HEREFORDSHIRE is home to all kinds of animals - but not many people will be aware of this little beauty.

That's because it lived around 425 million years ago when the county was covered in a deep sea and bore no resemblance to the undulating countryside we see today.

But a groundbreaking project that has taken the science world by storm has brought to life using 21st century computer technology, dozens of these fascinating fossilised creatures, found at a top secret Herefordshire location.

Scientists working on the 'Herefordshire Lagerstatte' will hear this week whether their bid for further funding from the Natural Environment Research Council is successful to continue the project for a further three years.

'Absolute jewels'

The fossils are described as 'absolute jewels' by Professor David Siveter, of the University of Leicester, and help palaeontologists trace the evolution of modern day molluscs including the snail, mussel and octopus.

What makes the project unique, however, is the way the fossils have been turned into computerised 3-D images, ensuring their posterity for generations to come.

To recreate their finds in 'virtual' form, the scientists ground the rock and fossils away in microscopically thin slices and took a series of detailed photographs to record each stage.

These images allowed the team to identify the unique creatures. Not only do they include entirely new species, but new genera, families and orders too.

Professor Siveter's former colleague Dr Bob King first discovered the fossils in the early 1990s, while on a family holiday in the county. He took some samples back to Leicester for further investigation.

"I saw just a couple and realised they had potential," explained Professor Siveter. "This said, we did not really appreciate at first just what a goldmine we had stumbled across.

"Now we know. It's turning out to be an extremely important discovery."

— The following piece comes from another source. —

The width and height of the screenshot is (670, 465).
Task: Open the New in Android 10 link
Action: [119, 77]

Incidentally, the rocks in which the fossils were found were studied as early as the 1830s by Sir Roderick Murchison, the founding father of Silurian geology. Since then they have been trampled over by generations of geologists.

The Herefordshire specimens are deemed especially informative, as almost uniquely for soft-bodied fossils, they are not flattened impressions but three-dimensional objects, uncrushed and almost undamaged, which preserve the shape of the original animals with astonishing accuracy.

Silurian era

During their lifetime, in the Silurian Period, 425 million years ago, Herefordshire was covered in a deep sea containing sunken reefs and a wide-variety of marine life.

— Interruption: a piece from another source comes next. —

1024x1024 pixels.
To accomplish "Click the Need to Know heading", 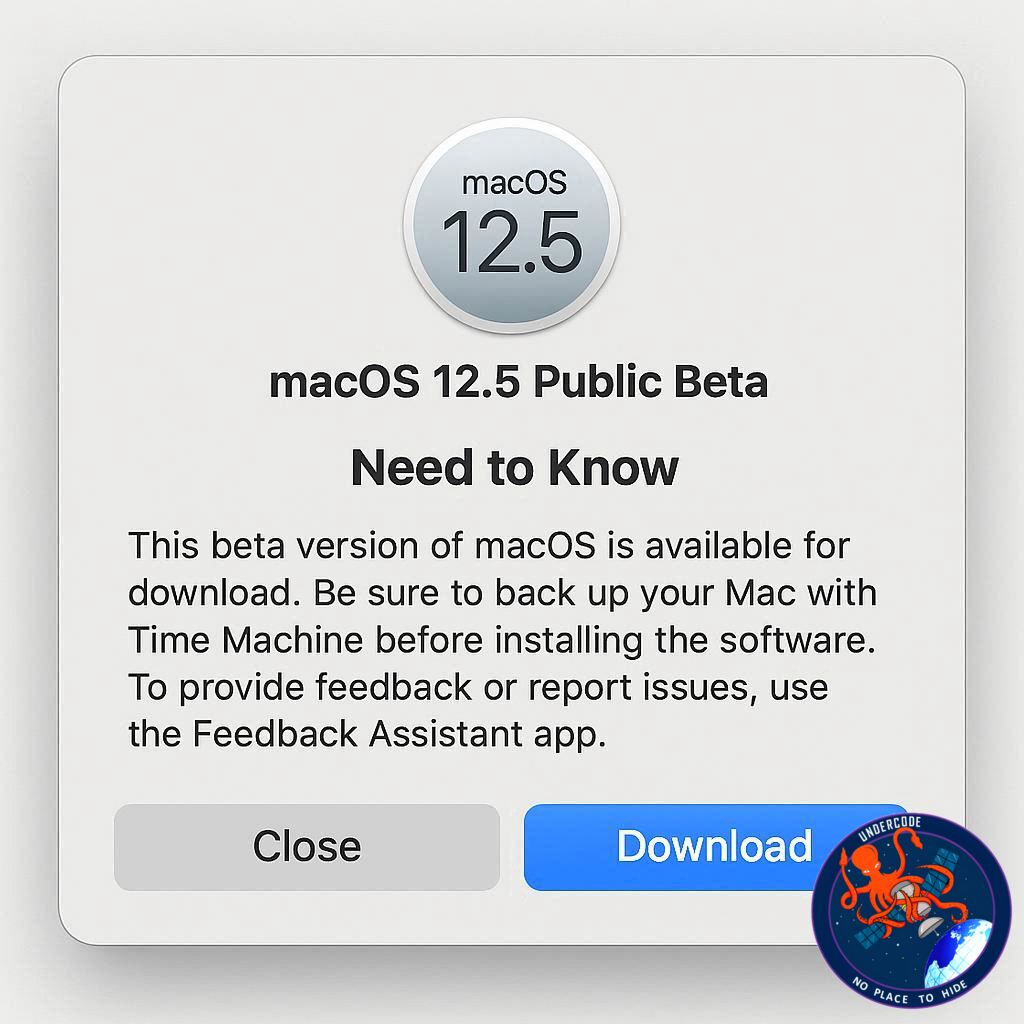I will [x=515, y=468].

At some point, volcanic ash rained down on to the sea floor and instead of being squashed flat or decomposing as normal, the engulfed animals were preserved in exceptional entirety.

l Research on the Herefordshire fossils is funded by the Natural Environment Research Council and is a collaboration between Professor Derek Briggs (University of Bristol), Professor David Siveter (University of Leicester) and Drs Derek Siveter and Mark Sutton (University of Oxford).